── Gegeven tekst

Volledige kroniek van de Nederlandse Soefi historie: Periode van 1915 tot 2016

1924

Het Mureedshouse in Suresnes. Het stond vlak achter Fazal Manzil maar had de ingang in de Rue de l’Hippodrome. Vele Nederlandse gasten verbleven hier tijdens hun verblijf op de Zomerschool. Het huis staat er nog steeds, maar is geen eigendom van de Soefi Beweging meer. De houten veranda’s zijn bij een verbouwing weggehaald.

 

 

 

Murshid was dit jaar drie keer in Nederland. Van 3 tot 25 januari vindt het eerste bezoek aan Nederland plaats dat zal bestaan uit een lezingentour. De tour eindigt met een verblijf in Den Haag waar Murshid een viertal lezingen verzorgt. Tijdens deze tour doet Murshid een groot aantal inwijdingen en een achttal ordinaties tot cherag. Thema’s van de lezingen zijn:

  • Amsterdam, 10 januari, The Power of Breath, 11 januari ‘The Inner Meaning of the Sufi Order’
  • Den Haag, 16 januari ‘The service of the Sufi Movement to Humanity’. 20 januari ‘De houding tegenover de Murshid en de Taak’ en 20 januari: een toespraak tijdens de Universele Eredienst in de Anna Paulownastraat 78, diezelfde middag een toespraak over inwijding.
  • Rotterdam, 17 januari Geestelijk Leven [*]
  • 21 en 22 januari (waarschijnlijk Den Haag): klassen voor mureeds.

Van de lezing in Rotterdam bericht Het Rotterdamsch Nieuwblad een dag later, op 18 januari. De schrijver is kritisch over de manier waarop spiritueel zoekers massaal het oosterse gedachtegoed omarmen.



Tijdens een lezing in een privé huis in Amsterdam (dat van Fatimah Cnoop – Koopmans) bezoeken de zusters Voûte voor een tweede maal bijeenkomst van Murshid. Ze zijn wederom onder de indruk maar durven de meester nog niet aan te spreken.

In het voorjaar van 1924 organiseert Zuleikha van Ingen – Jelgersma op een aantal maandagen lezingen in Nijmegen. De voordrachten worden verzorgd door haar zelf (18 februari),  Sirdar Hubertus Paul baron van Tuyll van Serooskerken (17 maart), de schrijfster Tony de Ridder (7 april) en Margaretha Meijboom (5 mei). De lezingen worden op 11 februari aangekondigd in de Provinciale Geldersche en Nijmeegsche Courant.

────

Opdracht A => Hoeveel keer was Murshid volgens de kroniek in 1924 in Nederland?
Opdracht B => Typ uit de kroniek het stuk over dat begint bij "Van de lezing in" en doorloopt tot en met "en Nijmeegsche Courant.".

── Aangeleverd materiaal

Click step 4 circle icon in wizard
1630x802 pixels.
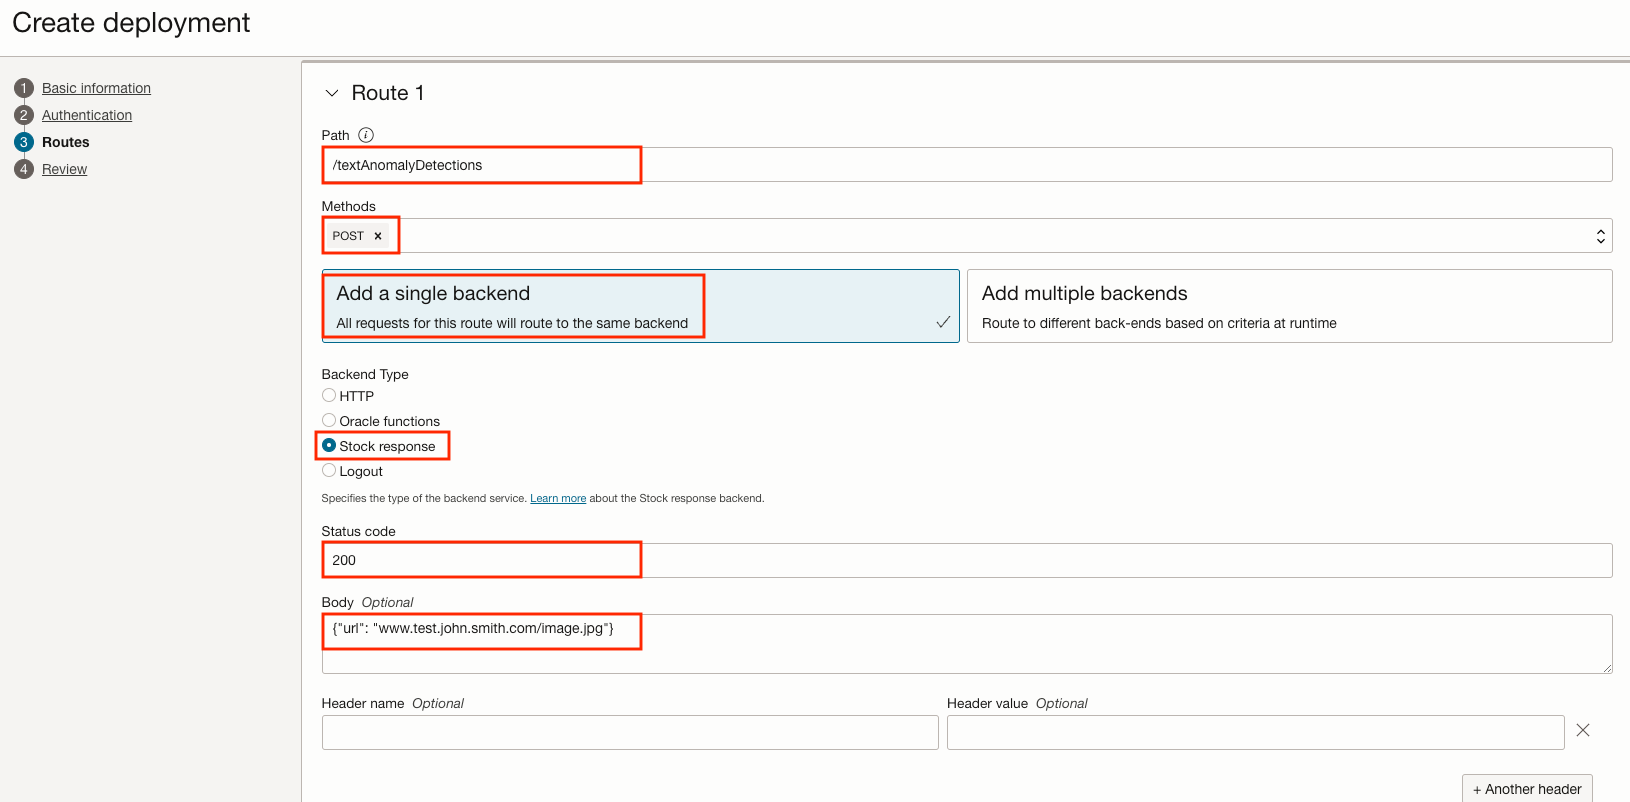[x=24, y=169]
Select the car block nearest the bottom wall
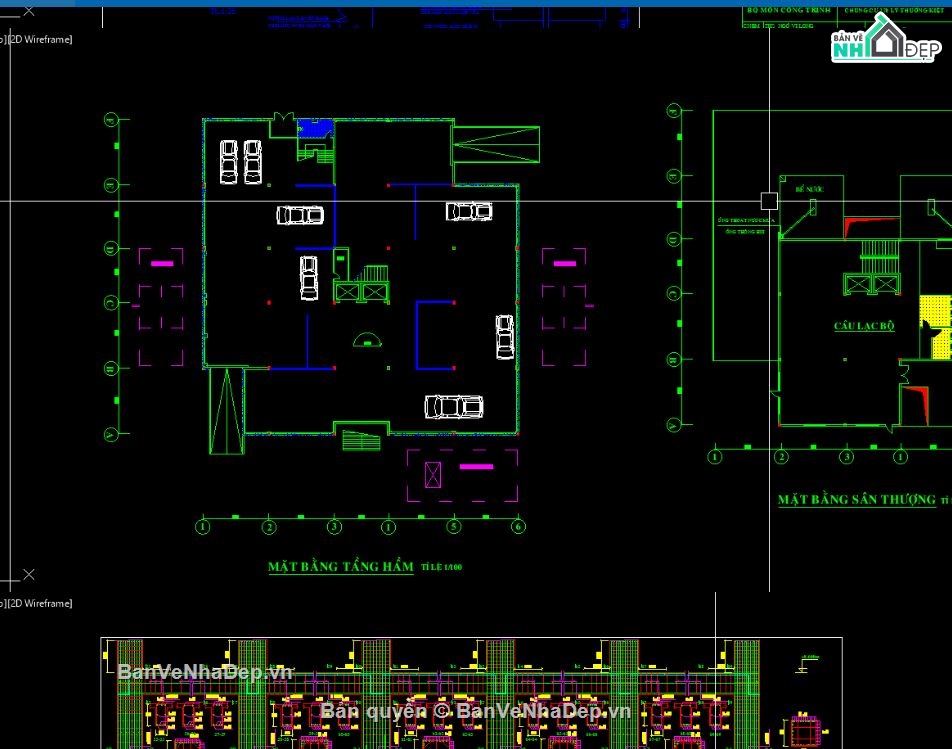 coord(454,406)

────

Antwoord A => Drie keer.

Antwoord B =>
Van de lezing in Rotterdam bericht Het Rotterdamsch Nieuwblad een dag later, op 18 januari. De schrijver is kritisch over de manier waarop spiritueel zoekers massaal het oosterse gedachtegoed omarmen.



Tijdens een lezing in een privé huis in Amsterdam (dat van Fatimah Cnoop – Koopmans) bezoeken de zusters Voûte voor een tweede maal bijeenkomst van Murshid. Ze zijn wederom onder de indruk maar durven de meester nog niet aan te spreken.

In het voorjaar van 1924 organiseert Zuleikha van Ingen – Jelgersma op een aantal maandagen lezingen in Nijmegen. De voordrachten worden verzorgd door haar zelf (18 februari),  Sirdar Hubertus Paul baron van Tuyll van Serooskerken (17 maart), de schrijfster Tony de Ridder (7 april) en Margaretha Meijboom (5 mei). De lezingen worden op 11 februari aangekondigd in de Provinciale Geldersche en Nijmeegsche Courant.